━━━━━ Material for this exercise

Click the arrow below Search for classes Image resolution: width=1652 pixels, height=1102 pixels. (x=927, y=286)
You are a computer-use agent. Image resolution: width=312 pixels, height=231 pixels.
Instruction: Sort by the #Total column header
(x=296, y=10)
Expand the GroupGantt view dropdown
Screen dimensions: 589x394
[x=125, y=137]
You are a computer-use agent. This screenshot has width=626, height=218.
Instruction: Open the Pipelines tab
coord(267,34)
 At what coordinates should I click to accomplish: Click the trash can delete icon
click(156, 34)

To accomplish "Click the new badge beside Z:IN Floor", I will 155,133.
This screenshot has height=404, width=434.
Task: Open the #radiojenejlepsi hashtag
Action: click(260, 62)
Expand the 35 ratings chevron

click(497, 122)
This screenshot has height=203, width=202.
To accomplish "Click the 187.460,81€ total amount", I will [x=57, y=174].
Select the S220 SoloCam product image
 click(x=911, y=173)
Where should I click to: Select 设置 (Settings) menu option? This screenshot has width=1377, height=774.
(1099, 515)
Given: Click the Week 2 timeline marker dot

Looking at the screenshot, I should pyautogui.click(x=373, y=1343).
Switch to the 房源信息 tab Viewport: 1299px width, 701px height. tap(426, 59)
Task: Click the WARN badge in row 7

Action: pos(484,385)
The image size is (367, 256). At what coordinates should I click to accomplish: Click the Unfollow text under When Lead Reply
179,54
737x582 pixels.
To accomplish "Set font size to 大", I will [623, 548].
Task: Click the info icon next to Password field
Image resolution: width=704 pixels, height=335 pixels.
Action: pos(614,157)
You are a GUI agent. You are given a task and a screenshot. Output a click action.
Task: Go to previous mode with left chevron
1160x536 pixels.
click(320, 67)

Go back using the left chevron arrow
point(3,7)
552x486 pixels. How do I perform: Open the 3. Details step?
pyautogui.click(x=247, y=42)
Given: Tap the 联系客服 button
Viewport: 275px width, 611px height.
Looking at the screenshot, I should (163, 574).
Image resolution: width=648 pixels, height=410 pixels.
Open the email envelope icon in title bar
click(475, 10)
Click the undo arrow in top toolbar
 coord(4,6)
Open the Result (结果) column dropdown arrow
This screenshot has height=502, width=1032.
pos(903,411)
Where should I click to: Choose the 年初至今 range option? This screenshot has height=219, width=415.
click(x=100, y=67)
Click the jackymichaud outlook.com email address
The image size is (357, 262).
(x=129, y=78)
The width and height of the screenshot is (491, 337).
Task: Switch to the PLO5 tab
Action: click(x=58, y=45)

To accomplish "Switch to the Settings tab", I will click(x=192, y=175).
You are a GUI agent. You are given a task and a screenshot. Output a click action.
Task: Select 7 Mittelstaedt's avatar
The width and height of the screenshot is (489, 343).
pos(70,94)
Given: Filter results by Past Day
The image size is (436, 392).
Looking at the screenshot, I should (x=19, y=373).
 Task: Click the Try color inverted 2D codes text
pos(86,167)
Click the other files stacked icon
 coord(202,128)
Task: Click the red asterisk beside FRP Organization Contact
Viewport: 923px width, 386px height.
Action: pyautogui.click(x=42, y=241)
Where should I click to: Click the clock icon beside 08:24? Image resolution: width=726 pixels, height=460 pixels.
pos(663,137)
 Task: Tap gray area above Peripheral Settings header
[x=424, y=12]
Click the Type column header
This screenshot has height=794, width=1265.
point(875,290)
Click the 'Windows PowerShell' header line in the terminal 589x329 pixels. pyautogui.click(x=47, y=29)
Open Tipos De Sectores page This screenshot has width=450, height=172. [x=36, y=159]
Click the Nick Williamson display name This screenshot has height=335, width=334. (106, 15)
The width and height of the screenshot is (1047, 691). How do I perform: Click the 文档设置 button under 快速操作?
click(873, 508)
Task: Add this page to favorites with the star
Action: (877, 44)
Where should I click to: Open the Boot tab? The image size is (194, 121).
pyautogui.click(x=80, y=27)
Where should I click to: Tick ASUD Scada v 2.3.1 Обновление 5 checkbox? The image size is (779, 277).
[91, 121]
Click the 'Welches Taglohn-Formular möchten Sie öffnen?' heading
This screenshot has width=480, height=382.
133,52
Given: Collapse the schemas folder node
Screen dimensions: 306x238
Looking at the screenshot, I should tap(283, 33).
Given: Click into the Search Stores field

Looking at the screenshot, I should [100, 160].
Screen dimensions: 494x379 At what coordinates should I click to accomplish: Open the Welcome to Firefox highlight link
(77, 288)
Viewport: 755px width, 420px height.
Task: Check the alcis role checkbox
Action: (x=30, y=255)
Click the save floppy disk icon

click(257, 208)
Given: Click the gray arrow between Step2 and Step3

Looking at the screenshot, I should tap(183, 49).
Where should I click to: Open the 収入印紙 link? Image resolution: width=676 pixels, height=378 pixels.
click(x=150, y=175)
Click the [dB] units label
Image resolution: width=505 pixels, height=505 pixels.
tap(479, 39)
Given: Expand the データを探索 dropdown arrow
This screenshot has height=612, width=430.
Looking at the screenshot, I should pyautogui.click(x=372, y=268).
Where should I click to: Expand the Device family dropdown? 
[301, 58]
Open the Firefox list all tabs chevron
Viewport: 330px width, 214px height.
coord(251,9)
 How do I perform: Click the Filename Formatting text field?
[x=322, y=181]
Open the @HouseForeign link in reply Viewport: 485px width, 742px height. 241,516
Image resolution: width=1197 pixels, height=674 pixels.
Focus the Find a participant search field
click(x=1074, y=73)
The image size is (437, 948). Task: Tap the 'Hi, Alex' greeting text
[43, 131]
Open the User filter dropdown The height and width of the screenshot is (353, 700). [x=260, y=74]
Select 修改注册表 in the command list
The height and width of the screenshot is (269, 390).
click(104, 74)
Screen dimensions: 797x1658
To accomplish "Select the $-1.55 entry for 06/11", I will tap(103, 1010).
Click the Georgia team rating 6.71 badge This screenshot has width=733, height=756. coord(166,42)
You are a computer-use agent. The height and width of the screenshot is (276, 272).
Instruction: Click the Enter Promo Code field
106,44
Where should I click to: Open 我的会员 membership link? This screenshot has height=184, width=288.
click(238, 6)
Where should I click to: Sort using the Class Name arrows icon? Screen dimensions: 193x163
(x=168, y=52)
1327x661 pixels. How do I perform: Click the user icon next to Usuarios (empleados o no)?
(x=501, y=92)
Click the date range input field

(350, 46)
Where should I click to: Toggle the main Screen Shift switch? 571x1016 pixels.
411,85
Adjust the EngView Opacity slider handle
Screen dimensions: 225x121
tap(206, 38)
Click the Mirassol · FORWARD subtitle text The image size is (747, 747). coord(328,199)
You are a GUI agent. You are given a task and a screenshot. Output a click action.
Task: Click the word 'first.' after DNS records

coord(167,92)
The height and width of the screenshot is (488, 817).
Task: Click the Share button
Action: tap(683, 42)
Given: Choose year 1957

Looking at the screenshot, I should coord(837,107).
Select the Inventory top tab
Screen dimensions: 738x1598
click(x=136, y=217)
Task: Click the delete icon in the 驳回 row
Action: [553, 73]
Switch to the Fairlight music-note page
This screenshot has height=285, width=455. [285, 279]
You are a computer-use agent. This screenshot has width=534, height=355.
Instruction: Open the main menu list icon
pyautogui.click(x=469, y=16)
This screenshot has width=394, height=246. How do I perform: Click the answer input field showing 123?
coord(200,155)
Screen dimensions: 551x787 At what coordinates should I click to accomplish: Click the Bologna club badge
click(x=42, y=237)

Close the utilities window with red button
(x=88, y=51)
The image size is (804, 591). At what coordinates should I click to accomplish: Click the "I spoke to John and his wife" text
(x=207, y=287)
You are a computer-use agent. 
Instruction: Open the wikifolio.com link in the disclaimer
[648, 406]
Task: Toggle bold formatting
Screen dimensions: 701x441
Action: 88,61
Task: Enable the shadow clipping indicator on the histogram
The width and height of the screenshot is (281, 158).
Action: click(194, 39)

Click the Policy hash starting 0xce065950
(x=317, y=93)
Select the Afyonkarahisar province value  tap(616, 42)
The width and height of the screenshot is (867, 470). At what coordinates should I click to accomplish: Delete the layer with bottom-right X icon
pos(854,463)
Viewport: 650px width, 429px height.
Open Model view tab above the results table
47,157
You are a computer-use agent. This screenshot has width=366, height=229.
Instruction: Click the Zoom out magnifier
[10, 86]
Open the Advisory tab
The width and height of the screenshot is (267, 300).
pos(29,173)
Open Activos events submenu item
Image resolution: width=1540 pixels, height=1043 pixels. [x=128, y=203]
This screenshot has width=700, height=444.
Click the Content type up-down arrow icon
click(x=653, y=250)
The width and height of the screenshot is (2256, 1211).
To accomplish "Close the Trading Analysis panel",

━━━━━━━━━━

What you have to do
Gather each line from the entries above that includes the word "agent".

Result of the task
You are a computer-use agent. Image resolution: width=312 pixels, height=231 pixels.
You are a computer-use agent. This screenshot has width=626, height=218.
You are a GUI agent. You are given a task and a screenshot. Output a click action.
You are a GUI agent. You are given a task and a screenshot. Output a click action.
You are a computer-use agent. The height and width of the screenshot is (276, 272).
You are a GUI agent. You are given a task and a screenshot. Output a click action.
You are a computer-use agent. This screenshot has width=534, height=355.
You are a computer-use agent. 
You are a computer-use agent. This screenshot has width=366, height=229.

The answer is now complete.